------ RECORDS SHOWN
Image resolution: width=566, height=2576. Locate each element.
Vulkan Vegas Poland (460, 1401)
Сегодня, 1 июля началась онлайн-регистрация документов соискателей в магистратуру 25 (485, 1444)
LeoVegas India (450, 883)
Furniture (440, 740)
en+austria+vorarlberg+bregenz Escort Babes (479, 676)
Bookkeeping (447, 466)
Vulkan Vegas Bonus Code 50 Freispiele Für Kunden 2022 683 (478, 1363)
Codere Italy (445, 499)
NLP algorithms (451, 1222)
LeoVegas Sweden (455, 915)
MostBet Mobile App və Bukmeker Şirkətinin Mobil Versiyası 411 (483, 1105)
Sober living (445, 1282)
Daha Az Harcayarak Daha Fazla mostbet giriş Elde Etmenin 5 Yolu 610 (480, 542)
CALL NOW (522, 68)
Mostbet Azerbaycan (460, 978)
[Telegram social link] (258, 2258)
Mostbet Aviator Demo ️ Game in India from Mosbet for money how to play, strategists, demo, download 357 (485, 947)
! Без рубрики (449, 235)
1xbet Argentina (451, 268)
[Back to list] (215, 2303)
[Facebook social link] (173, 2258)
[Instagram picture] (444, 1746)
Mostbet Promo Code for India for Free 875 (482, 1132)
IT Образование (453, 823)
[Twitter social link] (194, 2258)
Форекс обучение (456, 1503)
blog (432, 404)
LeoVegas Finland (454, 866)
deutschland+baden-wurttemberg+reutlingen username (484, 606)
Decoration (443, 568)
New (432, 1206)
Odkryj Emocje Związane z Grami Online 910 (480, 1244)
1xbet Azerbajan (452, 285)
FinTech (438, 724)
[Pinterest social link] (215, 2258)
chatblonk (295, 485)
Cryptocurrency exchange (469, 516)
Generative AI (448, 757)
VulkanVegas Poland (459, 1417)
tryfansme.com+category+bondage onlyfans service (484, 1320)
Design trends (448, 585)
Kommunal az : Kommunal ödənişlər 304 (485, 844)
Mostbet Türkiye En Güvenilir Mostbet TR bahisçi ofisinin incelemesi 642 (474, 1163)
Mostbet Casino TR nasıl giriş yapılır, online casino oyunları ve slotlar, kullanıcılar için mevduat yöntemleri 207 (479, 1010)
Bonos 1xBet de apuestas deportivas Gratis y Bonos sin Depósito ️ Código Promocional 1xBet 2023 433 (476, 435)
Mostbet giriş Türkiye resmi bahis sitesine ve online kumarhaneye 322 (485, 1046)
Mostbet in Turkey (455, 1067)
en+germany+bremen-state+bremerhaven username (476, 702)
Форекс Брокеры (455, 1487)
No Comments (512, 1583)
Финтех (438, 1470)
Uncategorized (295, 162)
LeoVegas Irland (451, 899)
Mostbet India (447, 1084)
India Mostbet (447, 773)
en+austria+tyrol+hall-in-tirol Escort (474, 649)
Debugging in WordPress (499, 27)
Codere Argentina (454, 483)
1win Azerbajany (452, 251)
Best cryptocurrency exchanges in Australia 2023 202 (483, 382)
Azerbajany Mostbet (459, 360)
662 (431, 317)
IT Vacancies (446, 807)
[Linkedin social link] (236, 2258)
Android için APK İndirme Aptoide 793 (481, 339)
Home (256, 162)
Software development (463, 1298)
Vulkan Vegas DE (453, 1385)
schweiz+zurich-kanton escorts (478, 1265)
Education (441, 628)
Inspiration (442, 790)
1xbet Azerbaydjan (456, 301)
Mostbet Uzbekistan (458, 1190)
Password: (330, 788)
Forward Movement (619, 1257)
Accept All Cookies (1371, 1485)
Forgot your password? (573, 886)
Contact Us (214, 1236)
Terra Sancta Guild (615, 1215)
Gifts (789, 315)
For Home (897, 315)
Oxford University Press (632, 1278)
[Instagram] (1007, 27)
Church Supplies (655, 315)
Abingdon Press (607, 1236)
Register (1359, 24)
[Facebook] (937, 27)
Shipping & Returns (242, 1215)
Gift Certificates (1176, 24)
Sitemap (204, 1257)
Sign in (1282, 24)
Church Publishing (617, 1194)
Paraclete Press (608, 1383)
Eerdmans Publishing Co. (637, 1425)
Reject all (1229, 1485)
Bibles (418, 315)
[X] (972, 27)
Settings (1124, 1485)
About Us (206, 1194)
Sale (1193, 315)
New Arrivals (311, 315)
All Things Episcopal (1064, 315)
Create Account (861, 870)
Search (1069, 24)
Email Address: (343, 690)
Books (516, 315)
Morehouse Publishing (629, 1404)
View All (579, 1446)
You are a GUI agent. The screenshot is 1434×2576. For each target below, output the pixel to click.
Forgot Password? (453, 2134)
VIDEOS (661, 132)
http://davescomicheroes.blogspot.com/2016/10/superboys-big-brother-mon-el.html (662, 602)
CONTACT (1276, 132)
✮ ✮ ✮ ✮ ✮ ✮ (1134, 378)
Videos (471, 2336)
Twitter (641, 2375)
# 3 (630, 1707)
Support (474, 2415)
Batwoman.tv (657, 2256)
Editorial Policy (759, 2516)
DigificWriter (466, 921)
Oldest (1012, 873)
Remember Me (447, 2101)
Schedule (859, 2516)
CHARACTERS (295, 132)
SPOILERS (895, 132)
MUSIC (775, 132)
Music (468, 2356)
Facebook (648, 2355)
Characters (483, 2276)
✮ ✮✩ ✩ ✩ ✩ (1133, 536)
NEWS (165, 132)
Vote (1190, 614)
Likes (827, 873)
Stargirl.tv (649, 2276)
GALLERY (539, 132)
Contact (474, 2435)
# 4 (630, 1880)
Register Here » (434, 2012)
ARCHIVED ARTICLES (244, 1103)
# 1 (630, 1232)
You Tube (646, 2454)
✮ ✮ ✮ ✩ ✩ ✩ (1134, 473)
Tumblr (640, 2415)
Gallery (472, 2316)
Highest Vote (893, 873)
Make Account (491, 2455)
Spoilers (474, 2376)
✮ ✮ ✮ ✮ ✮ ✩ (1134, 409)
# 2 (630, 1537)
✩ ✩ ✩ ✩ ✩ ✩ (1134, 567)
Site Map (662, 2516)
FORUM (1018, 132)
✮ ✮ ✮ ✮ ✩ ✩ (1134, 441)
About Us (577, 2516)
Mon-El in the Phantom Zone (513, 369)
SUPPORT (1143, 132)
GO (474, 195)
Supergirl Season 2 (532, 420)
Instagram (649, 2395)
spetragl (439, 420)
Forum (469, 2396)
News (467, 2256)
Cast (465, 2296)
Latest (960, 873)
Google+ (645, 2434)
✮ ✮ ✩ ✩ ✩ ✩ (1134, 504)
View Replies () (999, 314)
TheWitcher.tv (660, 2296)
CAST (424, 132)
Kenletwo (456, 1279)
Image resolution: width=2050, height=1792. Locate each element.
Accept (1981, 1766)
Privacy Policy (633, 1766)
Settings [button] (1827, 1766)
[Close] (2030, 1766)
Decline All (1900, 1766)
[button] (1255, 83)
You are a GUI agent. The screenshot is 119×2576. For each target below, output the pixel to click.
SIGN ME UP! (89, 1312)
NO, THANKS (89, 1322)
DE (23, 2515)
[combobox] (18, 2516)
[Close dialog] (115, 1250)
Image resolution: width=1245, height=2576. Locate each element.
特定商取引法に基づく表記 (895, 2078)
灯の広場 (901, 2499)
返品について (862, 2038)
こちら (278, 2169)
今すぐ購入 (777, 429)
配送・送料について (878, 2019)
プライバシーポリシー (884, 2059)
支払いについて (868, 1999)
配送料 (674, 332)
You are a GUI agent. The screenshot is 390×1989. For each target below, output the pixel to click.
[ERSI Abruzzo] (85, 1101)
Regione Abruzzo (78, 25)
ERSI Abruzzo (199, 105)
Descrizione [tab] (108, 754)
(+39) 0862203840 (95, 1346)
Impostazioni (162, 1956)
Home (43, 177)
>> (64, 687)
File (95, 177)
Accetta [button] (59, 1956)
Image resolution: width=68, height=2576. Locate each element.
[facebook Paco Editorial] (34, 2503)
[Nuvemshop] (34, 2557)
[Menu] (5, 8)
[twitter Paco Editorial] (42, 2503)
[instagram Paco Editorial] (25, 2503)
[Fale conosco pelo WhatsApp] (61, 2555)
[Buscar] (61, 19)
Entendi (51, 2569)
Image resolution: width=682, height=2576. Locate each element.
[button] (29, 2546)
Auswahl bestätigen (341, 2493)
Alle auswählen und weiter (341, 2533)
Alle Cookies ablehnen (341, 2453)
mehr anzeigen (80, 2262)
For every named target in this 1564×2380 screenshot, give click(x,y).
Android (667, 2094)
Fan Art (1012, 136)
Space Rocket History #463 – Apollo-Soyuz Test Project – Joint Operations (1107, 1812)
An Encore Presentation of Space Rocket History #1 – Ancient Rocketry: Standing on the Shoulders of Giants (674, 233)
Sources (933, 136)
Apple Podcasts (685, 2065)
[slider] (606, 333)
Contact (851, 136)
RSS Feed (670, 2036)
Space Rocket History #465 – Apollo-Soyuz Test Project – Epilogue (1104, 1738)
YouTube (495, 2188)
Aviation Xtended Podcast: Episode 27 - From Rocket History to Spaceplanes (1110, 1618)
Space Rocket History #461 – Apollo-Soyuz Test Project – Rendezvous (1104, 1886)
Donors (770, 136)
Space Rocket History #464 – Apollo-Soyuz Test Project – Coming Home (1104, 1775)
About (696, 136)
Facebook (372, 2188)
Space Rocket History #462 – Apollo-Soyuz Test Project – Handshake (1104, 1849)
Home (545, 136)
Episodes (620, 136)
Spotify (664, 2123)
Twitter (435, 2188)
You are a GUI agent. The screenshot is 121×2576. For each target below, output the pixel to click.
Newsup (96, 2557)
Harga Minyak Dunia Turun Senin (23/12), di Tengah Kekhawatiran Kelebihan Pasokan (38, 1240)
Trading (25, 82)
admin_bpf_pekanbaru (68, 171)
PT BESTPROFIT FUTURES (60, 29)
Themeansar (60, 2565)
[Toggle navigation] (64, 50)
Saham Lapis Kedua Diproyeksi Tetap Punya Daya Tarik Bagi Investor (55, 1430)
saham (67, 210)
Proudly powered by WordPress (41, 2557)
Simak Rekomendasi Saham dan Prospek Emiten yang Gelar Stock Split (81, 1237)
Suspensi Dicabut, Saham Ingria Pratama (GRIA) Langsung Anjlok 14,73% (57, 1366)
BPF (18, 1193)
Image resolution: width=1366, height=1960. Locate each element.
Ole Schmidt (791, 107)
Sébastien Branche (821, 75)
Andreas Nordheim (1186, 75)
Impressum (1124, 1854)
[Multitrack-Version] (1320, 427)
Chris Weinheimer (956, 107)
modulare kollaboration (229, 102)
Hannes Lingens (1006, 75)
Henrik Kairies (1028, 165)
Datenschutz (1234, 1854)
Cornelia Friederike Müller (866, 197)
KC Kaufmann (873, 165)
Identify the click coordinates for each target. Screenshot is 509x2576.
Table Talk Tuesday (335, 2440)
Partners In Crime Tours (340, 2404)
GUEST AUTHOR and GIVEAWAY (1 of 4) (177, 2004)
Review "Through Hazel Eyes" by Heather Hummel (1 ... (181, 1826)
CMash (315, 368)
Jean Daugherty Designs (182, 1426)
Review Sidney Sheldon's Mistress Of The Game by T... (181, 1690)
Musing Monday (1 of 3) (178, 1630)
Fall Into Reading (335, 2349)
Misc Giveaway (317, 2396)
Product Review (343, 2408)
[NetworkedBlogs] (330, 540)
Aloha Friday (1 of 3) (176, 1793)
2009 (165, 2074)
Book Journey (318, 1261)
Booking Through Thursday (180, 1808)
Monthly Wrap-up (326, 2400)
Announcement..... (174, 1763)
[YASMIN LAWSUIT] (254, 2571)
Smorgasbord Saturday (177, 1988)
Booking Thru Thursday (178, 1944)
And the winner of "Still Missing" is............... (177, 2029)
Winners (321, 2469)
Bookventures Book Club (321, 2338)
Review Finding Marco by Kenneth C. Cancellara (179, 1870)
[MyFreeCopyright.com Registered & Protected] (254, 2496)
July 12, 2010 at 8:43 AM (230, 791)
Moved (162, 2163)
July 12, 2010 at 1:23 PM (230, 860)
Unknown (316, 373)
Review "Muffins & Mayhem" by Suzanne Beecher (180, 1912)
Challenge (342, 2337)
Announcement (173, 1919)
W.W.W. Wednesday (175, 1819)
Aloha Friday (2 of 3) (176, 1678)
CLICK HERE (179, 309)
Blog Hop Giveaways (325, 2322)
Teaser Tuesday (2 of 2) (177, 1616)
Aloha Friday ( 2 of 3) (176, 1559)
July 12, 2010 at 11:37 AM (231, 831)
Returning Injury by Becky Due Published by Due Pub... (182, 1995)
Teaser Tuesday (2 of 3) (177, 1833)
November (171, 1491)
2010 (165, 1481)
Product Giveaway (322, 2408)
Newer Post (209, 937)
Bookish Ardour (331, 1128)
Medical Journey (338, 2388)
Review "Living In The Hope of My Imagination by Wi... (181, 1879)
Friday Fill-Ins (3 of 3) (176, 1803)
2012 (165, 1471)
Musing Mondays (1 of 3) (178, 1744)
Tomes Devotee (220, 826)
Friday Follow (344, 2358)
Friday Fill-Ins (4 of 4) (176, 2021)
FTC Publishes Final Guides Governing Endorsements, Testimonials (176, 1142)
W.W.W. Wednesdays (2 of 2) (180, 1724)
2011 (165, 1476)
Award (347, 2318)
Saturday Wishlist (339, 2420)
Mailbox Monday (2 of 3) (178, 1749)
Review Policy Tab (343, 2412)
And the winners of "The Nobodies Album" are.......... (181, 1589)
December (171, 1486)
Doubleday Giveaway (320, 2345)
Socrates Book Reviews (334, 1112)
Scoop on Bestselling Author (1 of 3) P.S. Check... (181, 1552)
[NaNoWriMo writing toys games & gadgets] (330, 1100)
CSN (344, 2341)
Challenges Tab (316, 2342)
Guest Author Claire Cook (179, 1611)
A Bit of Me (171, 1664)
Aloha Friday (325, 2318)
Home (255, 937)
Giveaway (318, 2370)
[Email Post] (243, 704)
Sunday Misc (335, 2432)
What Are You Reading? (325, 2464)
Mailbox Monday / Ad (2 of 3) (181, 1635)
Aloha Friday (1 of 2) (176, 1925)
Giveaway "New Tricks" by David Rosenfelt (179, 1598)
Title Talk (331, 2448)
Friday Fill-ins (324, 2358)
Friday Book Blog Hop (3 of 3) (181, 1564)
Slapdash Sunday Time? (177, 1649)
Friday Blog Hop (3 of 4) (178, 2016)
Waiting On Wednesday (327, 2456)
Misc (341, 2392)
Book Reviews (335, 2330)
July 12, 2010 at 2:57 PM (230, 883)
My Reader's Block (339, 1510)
------------
AIM OF THE TASK:
Everything from the line with "Monthly Wrap-up (326, 2400)" through the line with "What Are You Reading? (325, 2464)" should be written out exactly as it appears above, end lines included, and nothing outside that range.

WRITTEN REPLY:
Monthly Wrap-up (326, 2400)
Announcement..... (174, 1763)
[YASMIN LAWSUIT] (254, 2571)
Smorgasbord Saturday (177, 1988)
Booking Thru Thursday (178, 1944)
And the winner of "Still Missing" is............... (177, 2029)
Winners (321, 2469)
Bookventures Book Club (321, 2338)
Review Finding Marco by Kenneth C. Cancellara (179, 1870)
[MyFreeCopyright.com Registered & Protected] (254, 2496)
July 12, 2010 at 8:43 AM (230, 791)
Moved (162, 2163)
July 12, 2010 at 1:23 PM (230, 860)
Unknown (316, 373)
Review "Muffins & Mayhem" by Suzanne Beecher (180, 1912)
Challenge (342, 2337)
Announcement (173, 1919)
W.W.W. Wednesday (175, 1819)
Aloha Friday (2 of 3) (176, 1678)
CLICK HERE (179, 309)
Blog Hop Giveaways (325, 2322)
Teaser Tuesday (2 of 2) (177, 1616)
Aloha Friday ( 2 of 3) (176, 1559)
July 12, 2010 at 11:37 AM (231, 831)
Returning Injury by Becky Due Published by Due Pub... (182, 1995)
Teaser Tuesday (2 of 3) (177, 1833)
November (171, 1491)
2010 (165, 1481)
Product Giveaway (322, 2408)
Newer Post (209, 937)
Bookish Ardour (331, 1128)
Medical Journey (338, 2388)
Review "Living In The Hope of My Imagination by Wi... (181, 1879)
Friday Fill-Ins (3 of 3) (176, 1803)
2012 (165, 1471)
Musing Mondays (1 of 3) (178, 1744)
Tomes Devotee (220, 826)
Friday Follow (344, 2358)
Friday Fill-Ins (4 of 4) (176, 2021)
FTC Publishes Final Guides Governing Endorsements, Testimonials (176, 1142)
W.W.W. Wednesdays (2 of 2) (180, 1724)
2011 (165, 1476)
Award (347, 2318)
Saturday Wishlist (339, 2420)
Mailbox Monday (2 of 3) (178, 1749)
Review Policy Tab (343, 2412)
And the winners of "The Nobodies Album" are.......... (181, 1589)
December (171, 1486)
Doubleday Giveaway (320, 2345)
Socrates Book Reviews (334, 1112)
Scoop on Bestselling Author (1 of 3) P.S. Check... (181, 1552)
[NaNoWriMo writing toys games & gadgets] (330, 1100)
CSN (344, 2341)
Challenges Tab (316, 2342)
Guest Author Claire Cook (179, 1611)
A Bit of Me (171, 1664)
Aloha Friday (325, 2318)
Home (255, 937)
Giveaway (318, 2370)
[Email Post] (243, 704)
Sunday Misc (335, 2432)
What Are You Reading? (325, 2464)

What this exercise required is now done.